▸ **Tasks**
1) Reproduce the part of the passage about Kirk's newsletter from "Indeed, Kirk rearranged" up to and including "no down years.".
2) In the passage about Kirk's newsletter, what was the yearly subscription price of MoneyXperts?
3) Write the next part of the passage about Kirk's newsletter, picking up after its final sentence.

▸ **Source extract**

Indeed, Kirk rearranged his business about three years ago to slow down and spend more time, in Dylan's words, "where the wild roses grow." His original creation was a daily newsletter, MoneyXperts, which he started in 1999. The publication, which carried a $350-a-year subscription price, included lots of market news and commentary, dozens of briefs on notable corporate developments, insider buying and selling activity, earnings surprises, mutual-fund moves, a model portfolio, a daily stock recommendation and reams of other information. The performance of Kirk's model portfolio was phenomenal, a cumulative 323% gain between 1999 and 2003, with no down years.

"It got so popular that it pretty much took over my life," says Kirk, who wound up working 12-hour days answering e-mails, writing the newsletter and setting up marketing deals with partners. Blog writing, which was just becoming popular in 2003, offered a less stressful alternative that allowed him to spend more time with his wife, Rachel, who teaches Spanish at a nearby high school, play more golf and fulfill his interest in public service (Kirk helps out at a local church-run program to feed the needy and has served on a number of Hugo city-government commissions). The slimmed-down site achieved another of the Columbus, Ohio, native's long-standing desires: He could charge less and therefore help a broader cross-section of people.

Document and screenshot pointing items
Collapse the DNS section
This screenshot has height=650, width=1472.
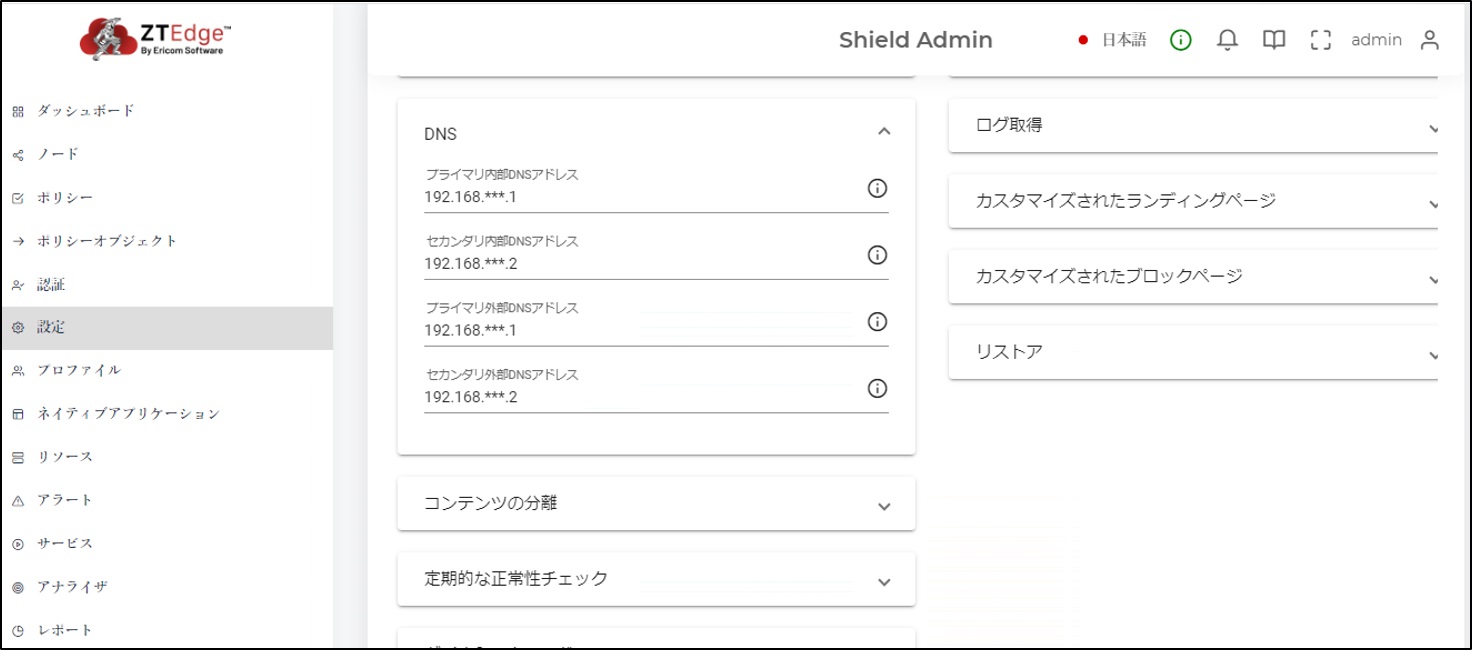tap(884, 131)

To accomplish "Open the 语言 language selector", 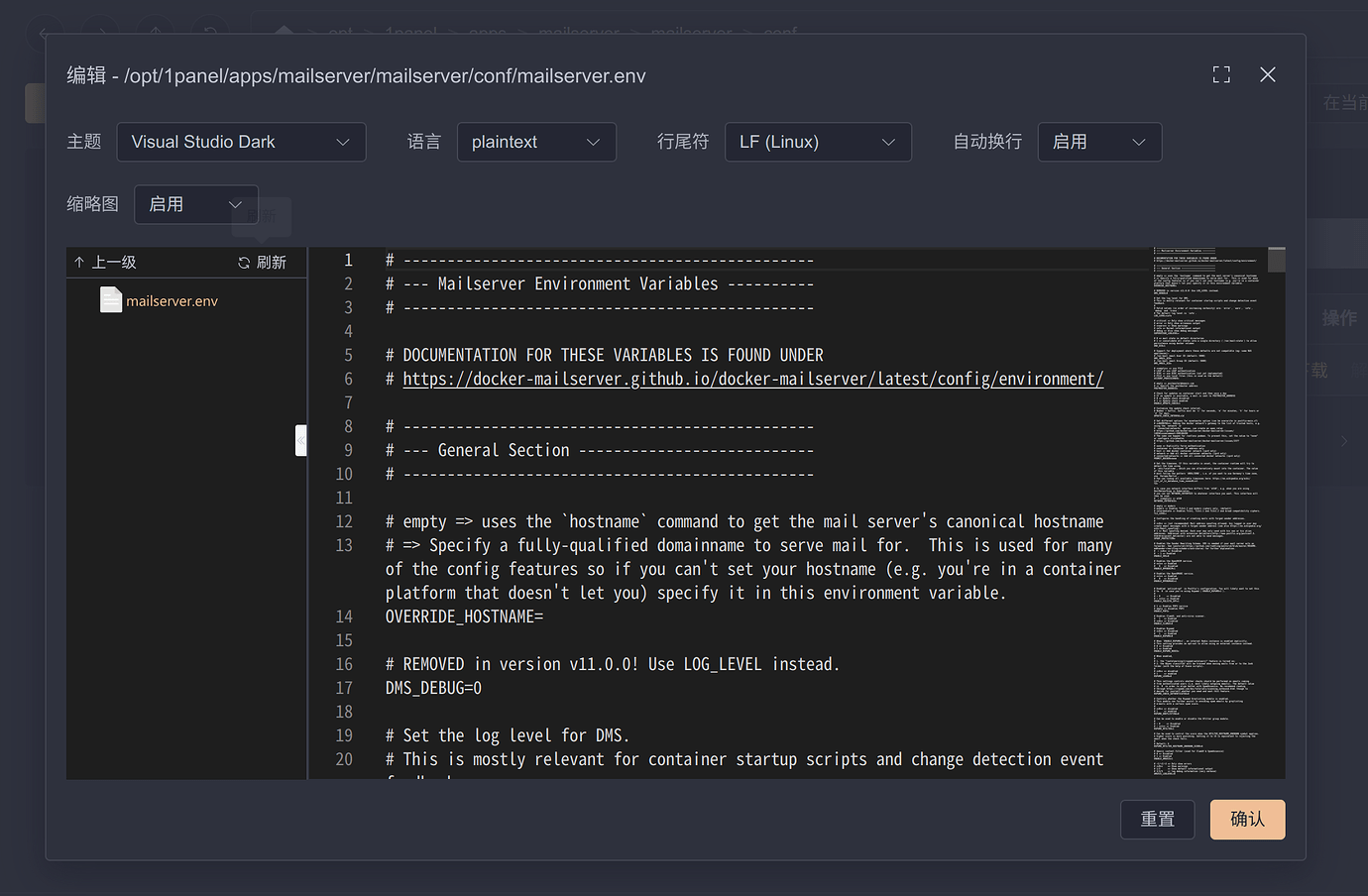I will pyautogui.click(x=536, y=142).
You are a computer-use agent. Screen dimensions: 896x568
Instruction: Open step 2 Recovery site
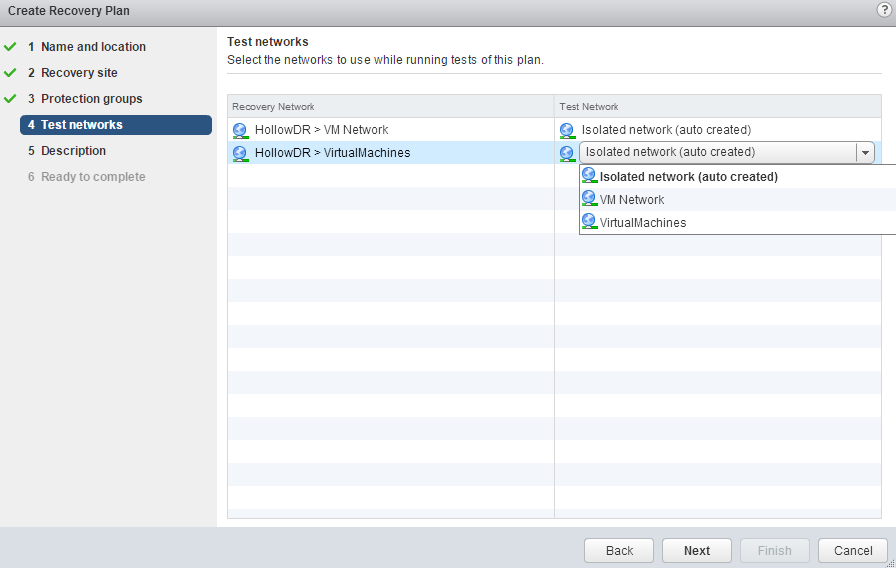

▸ **Task-by-task answers**
1)
Indeed, Kirk rearranged his business about three years ago to slow down and spend more time, in Dylan's words, "where the wild roses grow." His original creation was a daily newsletter, MoneyXperts, which he started in 1999. The publication, which carried a $350-a-year subscription price, included lots of market news and commentary, dozens of briefs on notable corporate developments, insider buying and selling activity, earnings surprises, mutual-fund moves, a model portfolio, a daily stock recommendation and reams of other information. The performance of Kirk's model portfolio was phenomenal, a cumulative 323% gain between 1999 and 2003, with no down years.

2) $350 a year.

3)
Kirk now has more time to unearth little-known stocks like Alliance Fiber Optic, Novavax or another big winner, Travelzoo Inc. (TZOO), an Internet company that reviews and then selects certain special offers from travel companies to recommend to its readership. Kirk registered gains of 42.6%, 11.2% and 100% moving in and out of Travelzoo shares over three days in 2004.

Why does he focus on companies that few analysts track? "With stocks that have very high expectations, like Google, you're going to have a very difficult time trading. You're going against the smartest people on the entire earth," he says. "You're dealing with all the mutual funds, the hedge funds, and all of the individual investors that are dealing with that stock."

To be sure, Kirk has had his share of bum trades. In 2001, he recalls, he took a substantial short position in hot data-storage networking and applications maker Brocade Communications (BRCD), believing it was due for a fall. Instead, the stock spiked in a classic short squeeze and he absorbed a couple weeks of big losses. Demoralized, Kirk covered his position, only to watch in shock as the shares plummeted -- just as he'd originally expected. Even though he believed tech shares would continue to fall, Kirk couldn't bring himself to short BRCD again and missed a big profit opportunity. "It was a painful lesson," he says, but "you have to learn to hold true to your convictions even in the face of adversity."

Will Kirk's decision to sit mostly in cash be another costly learning experience? After all, his trading portfolio is up just 2.6% this year through March 30 against the S&P 500's 4.2% gain. "I always worry. Who doesn't? But that worry doesn't cause me to make irrational decisions or lose sleep at night. I will certainly miss my share of major market calls in the future. Everyone does. But, this is not a sprint, it's a long-term career for me." For now, he'll keep a close eye on a number of factors that might change his position. For instance, if money starts to flow back toward the U.S. equity market from overseas bourses, that might persuade him to jump back in.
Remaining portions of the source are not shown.